If Mābo represents the kind of precise, format-focused cooking that interests you and you want to benchmark it nationally, the analogous level of conviction , if not the same cuisine , appears in restaurants like Lazy Bear in San Francisco or Atomix in New York City. Mābo is earlier in its arc, but the awards trajectory puts it in serious company for a first-year restaurant.
| Venue | Price | Booking Difficulty | Value |
|---|---|---|---|
| Mābo | Easy | — | |
| Fearing's | $$$$ | Unknown | — |
| Lucia | $$$ | Unknown | — |
| Tei-An | $$$$ | Unknown | — |
| Tatsu Dallas | $$$$ | Unknown | — |
| Cattleack Barbeque | $$ | Unknown | — |
Comparing your options in Dallas for this tier.
Bar seating details are not confirmed in our data, but yakitori restaurants at this level typically offer counter or bar seats that put you close to the grill — often the better option for solo diners or pairs who want to watch the cook. If counter access matters to you, call ahead to confirm availability before booking a table.
Specific menu items are not confirmed in our data and change with the format, so we won't guess at dish names. What the yakitori format reliably rewards is ordering across the full skewer progression rather than cherry-picking — that's where binchotan grilling shows its range. Trust the kitchen's sequence if there is a set menu option.
Yes, with a caveat on group size. Mābo's Esquire Best New Restaurants ranking and Resy Hit List recognition signal a restaurant taking itself seriously, which suits a celebration. The yakitori format works best for two to four people — it's an attentive, course-driven meal, not a loud group dinner. For larger parties, confirm whether a private or semi-private option exists.

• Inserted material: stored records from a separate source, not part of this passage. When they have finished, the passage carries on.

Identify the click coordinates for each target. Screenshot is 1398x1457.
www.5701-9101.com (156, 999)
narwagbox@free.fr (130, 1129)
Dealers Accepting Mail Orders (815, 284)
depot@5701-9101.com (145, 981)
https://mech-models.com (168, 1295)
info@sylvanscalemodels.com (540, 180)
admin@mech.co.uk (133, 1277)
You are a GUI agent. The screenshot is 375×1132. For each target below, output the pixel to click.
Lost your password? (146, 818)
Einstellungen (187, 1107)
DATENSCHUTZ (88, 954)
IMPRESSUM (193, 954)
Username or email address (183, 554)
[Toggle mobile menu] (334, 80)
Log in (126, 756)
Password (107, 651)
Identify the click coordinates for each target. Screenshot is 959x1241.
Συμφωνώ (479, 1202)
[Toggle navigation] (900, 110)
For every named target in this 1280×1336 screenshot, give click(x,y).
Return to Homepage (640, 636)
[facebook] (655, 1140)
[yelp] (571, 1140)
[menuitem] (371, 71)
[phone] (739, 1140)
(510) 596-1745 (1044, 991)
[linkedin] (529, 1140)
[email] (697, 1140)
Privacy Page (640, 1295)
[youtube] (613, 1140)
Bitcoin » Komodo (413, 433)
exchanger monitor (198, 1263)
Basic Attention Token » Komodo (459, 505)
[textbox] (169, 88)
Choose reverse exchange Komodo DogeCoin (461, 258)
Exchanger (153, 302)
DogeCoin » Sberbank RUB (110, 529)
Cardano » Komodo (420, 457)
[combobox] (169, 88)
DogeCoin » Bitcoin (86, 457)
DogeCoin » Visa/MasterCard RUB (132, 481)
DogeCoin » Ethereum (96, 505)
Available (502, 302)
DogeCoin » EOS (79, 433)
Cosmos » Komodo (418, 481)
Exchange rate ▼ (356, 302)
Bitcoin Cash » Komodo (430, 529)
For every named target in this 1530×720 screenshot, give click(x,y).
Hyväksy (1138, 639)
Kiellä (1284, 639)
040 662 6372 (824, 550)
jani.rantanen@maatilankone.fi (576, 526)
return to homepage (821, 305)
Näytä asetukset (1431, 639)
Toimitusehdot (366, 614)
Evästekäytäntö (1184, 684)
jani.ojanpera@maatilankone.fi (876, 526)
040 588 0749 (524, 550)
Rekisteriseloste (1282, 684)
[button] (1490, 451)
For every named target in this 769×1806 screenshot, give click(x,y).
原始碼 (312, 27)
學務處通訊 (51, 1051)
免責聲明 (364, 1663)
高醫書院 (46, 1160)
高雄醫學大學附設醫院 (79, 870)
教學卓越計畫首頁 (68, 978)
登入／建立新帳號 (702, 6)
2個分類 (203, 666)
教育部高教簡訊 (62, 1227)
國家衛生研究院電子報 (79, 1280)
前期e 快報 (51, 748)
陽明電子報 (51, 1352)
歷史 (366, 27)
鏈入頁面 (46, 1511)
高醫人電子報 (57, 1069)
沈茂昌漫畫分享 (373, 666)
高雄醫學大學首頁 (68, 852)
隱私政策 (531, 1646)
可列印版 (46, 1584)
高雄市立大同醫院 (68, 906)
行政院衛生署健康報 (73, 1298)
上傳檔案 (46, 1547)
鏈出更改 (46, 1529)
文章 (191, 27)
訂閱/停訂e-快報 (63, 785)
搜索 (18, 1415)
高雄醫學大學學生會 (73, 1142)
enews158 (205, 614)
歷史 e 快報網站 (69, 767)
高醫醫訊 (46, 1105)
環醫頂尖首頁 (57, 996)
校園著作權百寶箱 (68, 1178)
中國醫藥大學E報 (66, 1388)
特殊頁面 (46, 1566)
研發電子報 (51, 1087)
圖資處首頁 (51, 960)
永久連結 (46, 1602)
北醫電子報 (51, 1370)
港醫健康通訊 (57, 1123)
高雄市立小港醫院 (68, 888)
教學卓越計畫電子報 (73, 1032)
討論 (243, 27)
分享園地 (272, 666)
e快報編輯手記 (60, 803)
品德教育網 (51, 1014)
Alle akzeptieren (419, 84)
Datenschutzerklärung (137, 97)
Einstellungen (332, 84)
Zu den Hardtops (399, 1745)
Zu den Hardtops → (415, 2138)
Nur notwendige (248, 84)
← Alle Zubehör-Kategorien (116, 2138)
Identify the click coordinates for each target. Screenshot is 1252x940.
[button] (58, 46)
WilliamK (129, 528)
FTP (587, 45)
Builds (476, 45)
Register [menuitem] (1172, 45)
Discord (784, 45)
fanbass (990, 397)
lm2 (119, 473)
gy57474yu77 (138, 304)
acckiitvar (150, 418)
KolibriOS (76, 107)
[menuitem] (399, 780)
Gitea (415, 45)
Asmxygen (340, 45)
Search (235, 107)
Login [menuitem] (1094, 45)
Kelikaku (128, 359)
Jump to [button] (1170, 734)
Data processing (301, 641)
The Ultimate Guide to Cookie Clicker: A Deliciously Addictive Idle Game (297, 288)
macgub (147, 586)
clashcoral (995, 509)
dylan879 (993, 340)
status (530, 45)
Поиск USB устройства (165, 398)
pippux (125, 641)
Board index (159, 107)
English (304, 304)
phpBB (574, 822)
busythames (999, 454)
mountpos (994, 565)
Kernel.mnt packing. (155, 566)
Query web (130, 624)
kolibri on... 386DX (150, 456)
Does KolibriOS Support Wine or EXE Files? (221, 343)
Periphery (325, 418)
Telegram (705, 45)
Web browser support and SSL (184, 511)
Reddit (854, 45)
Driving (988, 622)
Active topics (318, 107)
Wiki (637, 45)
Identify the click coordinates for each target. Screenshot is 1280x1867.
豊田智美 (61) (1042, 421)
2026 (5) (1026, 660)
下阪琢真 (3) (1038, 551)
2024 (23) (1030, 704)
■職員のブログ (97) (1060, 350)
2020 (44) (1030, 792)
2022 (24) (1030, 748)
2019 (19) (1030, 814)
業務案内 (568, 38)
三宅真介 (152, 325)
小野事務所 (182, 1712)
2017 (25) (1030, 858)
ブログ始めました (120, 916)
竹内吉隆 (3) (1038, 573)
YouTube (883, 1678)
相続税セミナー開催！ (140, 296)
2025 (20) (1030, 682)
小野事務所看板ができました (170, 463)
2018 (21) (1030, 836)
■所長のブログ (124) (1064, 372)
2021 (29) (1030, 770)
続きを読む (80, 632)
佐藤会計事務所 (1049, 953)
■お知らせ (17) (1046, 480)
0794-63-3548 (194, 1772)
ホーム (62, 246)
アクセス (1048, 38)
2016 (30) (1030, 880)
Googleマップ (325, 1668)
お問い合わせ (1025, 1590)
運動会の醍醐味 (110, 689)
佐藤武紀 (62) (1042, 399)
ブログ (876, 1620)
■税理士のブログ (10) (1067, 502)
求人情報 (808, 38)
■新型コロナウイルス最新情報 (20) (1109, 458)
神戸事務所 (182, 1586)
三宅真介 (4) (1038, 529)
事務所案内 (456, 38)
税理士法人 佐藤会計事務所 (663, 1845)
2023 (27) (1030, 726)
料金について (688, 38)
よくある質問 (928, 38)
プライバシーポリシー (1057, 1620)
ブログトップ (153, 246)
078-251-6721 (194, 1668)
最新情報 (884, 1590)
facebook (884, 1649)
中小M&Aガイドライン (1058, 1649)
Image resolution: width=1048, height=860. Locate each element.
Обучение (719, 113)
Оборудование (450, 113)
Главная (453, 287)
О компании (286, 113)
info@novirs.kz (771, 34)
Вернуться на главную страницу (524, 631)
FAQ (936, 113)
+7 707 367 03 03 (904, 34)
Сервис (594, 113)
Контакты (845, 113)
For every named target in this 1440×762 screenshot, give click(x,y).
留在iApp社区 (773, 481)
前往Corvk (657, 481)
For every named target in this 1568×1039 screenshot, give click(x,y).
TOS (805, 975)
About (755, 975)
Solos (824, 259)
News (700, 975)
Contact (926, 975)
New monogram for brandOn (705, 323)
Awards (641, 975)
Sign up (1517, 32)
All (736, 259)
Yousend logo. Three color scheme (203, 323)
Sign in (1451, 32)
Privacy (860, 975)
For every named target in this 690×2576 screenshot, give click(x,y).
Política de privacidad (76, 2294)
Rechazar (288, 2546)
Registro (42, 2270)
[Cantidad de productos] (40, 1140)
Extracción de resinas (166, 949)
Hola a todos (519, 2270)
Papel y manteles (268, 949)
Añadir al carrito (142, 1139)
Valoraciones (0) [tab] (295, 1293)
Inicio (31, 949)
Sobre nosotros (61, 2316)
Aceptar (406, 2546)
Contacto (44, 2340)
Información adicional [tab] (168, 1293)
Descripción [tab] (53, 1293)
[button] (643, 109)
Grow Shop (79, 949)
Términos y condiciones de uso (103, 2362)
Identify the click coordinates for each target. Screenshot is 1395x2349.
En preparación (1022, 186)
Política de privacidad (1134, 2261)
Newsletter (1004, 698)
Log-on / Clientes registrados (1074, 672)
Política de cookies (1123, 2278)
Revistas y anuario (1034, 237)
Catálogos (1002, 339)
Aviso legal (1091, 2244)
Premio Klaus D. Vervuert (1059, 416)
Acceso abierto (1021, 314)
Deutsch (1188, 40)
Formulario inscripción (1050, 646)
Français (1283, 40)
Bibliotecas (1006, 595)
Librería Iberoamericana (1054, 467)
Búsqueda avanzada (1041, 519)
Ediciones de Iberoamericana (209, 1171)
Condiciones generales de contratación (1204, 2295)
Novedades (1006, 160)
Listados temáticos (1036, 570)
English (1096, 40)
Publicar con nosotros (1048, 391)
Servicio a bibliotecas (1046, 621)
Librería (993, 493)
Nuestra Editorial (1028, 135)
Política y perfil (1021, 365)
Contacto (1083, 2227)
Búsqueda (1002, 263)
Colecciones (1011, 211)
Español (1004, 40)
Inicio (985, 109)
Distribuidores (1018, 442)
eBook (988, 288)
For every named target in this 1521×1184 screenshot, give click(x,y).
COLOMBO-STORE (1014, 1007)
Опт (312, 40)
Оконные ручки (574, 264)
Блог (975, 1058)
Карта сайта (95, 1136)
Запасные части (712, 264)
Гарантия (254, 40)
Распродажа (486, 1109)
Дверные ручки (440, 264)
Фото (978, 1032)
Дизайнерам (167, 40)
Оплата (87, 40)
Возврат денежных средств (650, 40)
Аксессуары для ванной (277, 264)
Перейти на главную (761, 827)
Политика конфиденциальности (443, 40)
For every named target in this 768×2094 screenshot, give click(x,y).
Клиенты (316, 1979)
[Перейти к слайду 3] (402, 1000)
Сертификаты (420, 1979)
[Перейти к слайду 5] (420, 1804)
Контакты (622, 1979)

Book at least two to three weeks out. Mābo holds a 4.6 Google rating and landed two major awards in its first year — Esquire 2024 and Resy 2025 — which means it is in the window where demand is rising but slots haven't fully tightened. That window won't stay open indefinitely; book sooner if you're targeting a weekend.
For Japanese in Dallas, Tei-An is the longer-established reference point and leans soba and kaiseki rather than yakitori, so the two don't directly overlap. Tatsu Dallas covers a different register of Japanese dining. If you want Texas smoke and char in a non-Japanese context, Cattleack Barbeque is the serious local benchmark. Fearing's and Lucia address upscale Texas and Italian respectively — different categories, but competitive for the same special-occasion spend.
Yakitori is a format built around patience — small skewers arrive in sequence, and the meal takes time. Don't arrive expecting a quick dinner or a large sharing spread. Mābo is on Berkshire Lane in Dallas's Preston Hollow area, chef-led by Bounahcree Kim, and earned Esquire's Best New Restaurants ranking in its first year, which sets the expectation level correctly: this is a destination meal, not a casual drop-in.
No dress code is documented for Mābo, and the venue data doesn't specify one. For a restaurant at this recognition level — Esquire Best New Restaurants, Resy Hit List — neat casual to smart casual is a reasonable default. You won't be turned away in jeans, but you'd feel underdressed in a T-shirt.
Keep this venue in your Pearl passport, rate it after you visit, and track it alongside every other place you collect.